The closing shot would focus on Erika (Ina Raymundo) standing on the same spot, looking as Kuya Wes stood on the curb ready to brave the rush of vehicles, emerging from the caring, loving man scarred and scathed by a sort of kindness misplaced and a love unrequited to become his own man.

One of the full-length films being exhibited at the current Cinemalaya film festival, Kuya Wes is a romantic comedy that seemed to have an open-ended finish, leaving the audience a bit bitin.

But that’s the lure of the film, it made a swift unraveling of self-imposed conflicts of the main character in the movie directed by James Robin Mayo.

It’s not so much being under the clutch of a first love so late in a middle-aged man, enamored by a woman with two kids and a past in a monthly encounter in the remittance center that put accent on a fast service of hope.

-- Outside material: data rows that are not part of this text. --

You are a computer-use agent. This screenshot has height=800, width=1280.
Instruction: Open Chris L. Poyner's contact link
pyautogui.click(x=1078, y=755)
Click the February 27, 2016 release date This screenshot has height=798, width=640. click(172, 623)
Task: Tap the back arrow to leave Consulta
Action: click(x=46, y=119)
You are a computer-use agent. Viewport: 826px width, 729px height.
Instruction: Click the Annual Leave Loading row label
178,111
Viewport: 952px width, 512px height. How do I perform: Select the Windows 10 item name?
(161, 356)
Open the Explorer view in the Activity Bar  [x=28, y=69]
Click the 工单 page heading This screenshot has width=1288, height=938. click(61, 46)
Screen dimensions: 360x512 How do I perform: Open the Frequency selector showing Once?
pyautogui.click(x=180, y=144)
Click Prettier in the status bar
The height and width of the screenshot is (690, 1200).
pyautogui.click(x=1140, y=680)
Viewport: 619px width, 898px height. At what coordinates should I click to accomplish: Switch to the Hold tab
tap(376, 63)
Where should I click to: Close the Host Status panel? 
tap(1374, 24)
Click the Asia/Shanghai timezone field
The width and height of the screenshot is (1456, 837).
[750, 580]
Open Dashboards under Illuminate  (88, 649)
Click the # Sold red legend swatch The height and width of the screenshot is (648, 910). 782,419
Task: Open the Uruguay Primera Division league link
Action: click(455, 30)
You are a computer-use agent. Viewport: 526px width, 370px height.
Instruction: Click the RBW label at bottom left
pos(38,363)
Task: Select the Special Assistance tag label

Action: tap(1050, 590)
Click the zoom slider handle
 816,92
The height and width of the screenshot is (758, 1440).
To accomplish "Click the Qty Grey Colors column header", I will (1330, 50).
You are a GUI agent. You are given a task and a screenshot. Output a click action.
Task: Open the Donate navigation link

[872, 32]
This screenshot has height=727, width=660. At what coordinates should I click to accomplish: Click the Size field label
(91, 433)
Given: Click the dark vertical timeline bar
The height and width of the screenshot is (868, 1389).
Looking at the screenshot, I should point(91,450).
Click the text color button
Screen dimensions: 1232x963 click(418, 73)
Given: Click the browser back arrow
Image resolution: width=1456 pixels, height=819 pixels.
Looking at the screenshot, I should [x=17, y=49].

But more of a person being drawn to the seamier side of life outside the confines of the remittance center, (Western Remittance) Kuya Wes’ life revolves around that cramped shop, getting snatches of the real world outside through the grumbling, squabbling, ailing, demanding slew of clientele receiving periodic remittances and a feisty streetsmart and witty co-worker played by Moi Bien with (excuse the pun) a muy bien of a performance.

When Kuya Wes ventured out of the shop fueled by his love for Erika, he lost his way and when he finally found her place the second time, it ironically led him to the harsh realities he was oblivious before like being charmed out of his wit and money by the sweet Erika and being pestered no end to pay the overdue electric bills by a younger brother (Alex Medina). 

When he finally recovered from it all, he confronted Erika and boldly said he’s not Kuya Wes (that’s for an amiable quick recall for the establishment) but Daniel, the emotionally battered everyday nice guy.

Kuya Wes was a role cut out for singer/songwriter Ogie Alcasid with all the naïveté of a kind person working in a place that peddles hope and dreams and provides relief periodically to desperate, and needy folks settling for their monthly remittance.

And Kuya Wes would greet them with a smile and a heartfelt “Good morning.”